I’m amazed how often elite performers have the same worries, doubts, hopes and fears as we do. Most people already have the solution, it’s just got stuck somewhere. If they find it themselves, it’s 20,000 times more powerful than if I say, “Do this.” I help to declutter and untangle knots.
Humans have a remarkable ability to complicate things, but the simpler you keep it, the better. I often take athletes back to when they played their best in their formative teenage years. They were doing it for fun; when they start getting paid, recognised and rewarded for it, it gets too serious. I call it “play like a child”.
I don’t think I’ve come across anyone as level, determined, resilient, consistent and successful as jump jockey Richard Johnson. He’s one of the most remarkable athletes in British sport for the past 25 years. He’s humble, likeable, kind to others and yet a ruthless champion.
AP changed the face of jump racing. He remains a close friend; I put him in the Sir Andy Murray category of achieving things you thought weren’t possible.

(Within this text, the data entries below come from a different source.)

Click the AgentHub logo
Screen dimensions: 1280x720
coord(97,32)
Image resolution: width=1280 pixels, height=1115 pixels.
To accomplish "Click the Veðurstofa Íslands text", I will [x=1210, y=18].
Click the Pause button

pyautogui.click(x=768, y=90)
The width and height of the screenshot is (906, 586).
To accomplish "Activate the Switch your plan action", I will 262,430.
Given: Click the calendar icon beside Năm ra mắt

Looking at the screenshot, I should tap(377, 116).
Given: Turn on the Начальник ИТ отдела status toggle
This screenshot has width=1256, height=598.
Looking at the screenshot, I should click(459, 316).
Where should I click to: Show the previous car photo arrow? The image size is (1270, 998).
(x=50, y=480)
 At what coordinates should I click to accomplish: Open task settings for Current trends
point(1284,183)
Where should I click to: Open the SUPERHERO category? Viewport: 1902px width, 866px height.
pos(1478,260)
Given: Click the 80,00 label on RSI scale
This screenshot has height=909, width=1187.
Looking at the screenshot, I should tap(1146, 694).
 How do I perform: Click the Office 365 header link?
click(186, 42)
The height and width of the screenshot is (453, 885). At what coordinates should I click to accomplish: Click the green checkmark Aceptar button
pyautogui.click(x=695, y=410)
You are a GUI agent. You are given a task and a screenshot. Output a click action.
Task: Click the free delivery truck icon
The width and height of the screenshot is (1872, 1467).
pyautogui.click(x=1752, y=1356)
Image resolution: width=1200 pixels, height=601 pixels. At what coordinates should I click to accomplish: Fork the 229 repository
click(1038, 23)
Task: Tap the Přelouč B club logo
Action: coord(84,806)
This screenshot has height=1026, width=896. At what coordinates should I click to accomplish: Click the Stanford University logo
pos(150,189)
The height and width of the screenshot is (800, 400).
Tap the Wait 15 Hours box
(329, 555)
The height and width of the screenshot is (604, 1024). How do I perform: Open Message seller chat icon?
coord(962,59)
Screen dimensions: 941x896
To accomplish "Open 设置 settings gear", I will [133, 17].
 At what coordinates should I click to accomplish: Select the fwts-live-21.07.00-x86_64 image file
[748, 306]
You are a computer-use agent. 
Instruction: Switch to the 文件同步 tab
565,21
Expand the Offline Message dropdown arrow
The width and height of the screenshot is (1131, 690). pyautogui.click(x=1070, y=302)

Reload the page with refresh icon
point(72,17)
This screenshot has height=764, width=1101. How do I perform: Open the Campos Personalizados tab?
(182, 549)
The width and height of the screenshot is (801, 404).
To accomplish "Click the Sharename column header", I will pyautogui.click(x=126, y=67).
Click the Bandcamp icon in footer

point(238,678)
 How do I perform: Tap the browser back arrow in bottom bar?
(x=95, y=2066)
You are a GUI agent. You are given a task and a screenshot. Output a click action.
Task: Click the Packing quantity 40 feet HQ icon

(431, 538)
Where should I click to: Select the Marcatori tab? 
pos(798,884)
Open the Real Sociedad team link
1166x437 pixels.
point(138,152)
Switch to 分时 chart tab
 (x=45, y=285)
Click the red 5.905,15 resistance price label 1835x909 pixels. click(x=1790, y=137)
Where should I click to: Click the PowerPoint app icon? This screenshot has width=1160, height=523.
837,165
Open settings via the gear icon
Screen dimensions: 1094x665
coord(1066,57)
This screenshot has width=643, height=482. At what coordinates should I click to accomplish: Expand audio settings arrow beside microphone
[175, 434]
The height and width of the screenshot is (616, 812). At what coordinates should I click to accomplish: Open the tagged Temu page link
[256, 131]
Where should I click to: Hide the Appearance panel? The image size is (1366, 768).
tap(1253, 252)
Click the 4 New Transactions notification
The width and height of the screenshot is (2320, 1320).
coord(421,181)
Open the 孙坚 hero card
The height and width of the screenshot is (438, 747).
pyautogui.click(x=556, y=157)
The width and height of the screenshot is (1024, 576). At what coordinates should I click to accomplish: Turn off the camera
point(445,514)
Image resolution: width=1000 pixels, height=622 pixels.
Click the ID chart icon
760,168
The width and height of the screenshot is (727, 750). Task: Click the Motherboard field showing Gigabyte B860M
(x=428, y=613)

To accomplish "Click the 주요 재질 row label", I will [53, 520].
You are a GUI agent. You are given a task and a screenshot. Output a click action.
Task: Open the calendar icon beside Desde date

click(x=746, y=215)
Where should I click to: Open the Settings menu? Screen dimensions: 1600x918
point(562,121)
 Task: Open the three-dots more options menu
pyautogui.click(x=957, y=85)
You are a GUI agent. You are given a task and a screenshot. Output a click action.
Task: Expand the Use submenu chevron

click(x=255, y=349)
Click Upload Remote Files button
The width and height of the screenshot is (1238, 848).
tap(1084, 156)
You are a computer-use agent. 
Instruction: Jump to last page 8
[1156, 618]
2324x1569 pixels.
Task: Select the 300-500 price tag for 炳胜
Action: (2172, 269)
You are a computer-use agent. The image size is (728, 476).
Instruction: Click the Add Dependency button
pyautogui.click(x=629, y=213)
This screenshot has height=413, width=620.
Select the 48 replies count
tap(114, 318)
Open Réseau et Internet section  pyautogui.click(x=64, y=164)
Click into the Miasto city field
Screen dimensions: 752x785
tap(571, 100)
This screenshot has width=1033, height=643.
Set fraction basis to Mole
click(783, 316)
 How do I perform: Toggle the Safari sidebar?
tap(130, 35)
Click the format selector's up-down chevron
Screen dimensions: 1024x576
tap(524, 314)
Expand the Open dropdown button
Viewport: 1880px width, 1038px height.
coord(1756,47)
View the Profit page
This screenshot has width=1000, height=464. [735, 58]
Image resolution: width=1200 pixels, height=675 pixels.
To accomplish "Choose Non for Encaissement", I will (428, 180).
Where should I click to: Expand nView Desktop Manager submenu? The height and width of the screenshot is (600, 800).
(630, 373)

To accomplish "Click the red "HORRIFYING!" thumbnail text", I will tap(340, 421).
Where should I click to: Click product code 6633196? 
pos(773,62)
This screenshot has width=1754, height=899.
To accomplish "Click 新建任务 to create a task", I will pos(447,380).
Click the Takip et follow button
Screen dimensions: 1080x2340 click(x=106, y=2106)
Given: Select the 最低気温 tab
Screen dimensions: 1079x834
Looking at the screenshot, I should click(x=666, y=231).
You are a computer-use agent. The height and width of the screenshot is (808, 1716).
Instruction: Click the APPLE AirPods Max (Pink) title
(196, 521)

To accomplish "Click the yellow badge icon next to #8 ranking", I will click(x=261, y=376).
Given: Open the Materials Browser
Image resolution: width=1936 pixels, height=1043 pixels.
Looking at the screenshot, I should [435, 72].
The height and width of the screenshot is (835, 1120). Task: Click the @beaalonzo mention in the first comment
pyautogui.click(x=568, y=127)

The jockeys I know would naturally love to ride the best horse, but more than that, they simply love riding. If you look at Roger Federer, he says he’s never hit the same shot twice. He’s still intrigued by hitting a tennis ball over a net. You have to fall in love and stay in love with the reason you did it in the first place – if it becomes just a job, it can affect your motivation.
My 15 years at the PJA were a remarkable privilege. On day one, Peter Scudamore said, “Please sort the medical and safety side out for us.” That was always my primary concern. Through a team effort with the British Horseracing Authority, the Injured Jockeys Fund and others, there are now three rehab centres, and jockeys are fitter, healthier and better supported than ever.
I’m not a great horseman. Captain Forster said I was the worst employee he’d ever had and he was right. I hadn’t sat on a horse before joining him and he sent me to a riding school for three months. I was incredibly willing but never naturally gifted. I worked in racing for seven years, 40 years ago, and I still get up at “stable lad o’clock”. Without that, I don’t know what life would have looked like – it gave me a direction that I didn’t previously have.
Sport promotes physical and mental health. It gives you discipline, makes you meet different characters, be part of a team and keeps you fit. You have to turn up and be reliable; all the things you want in a person, you can gain through being involved in sport.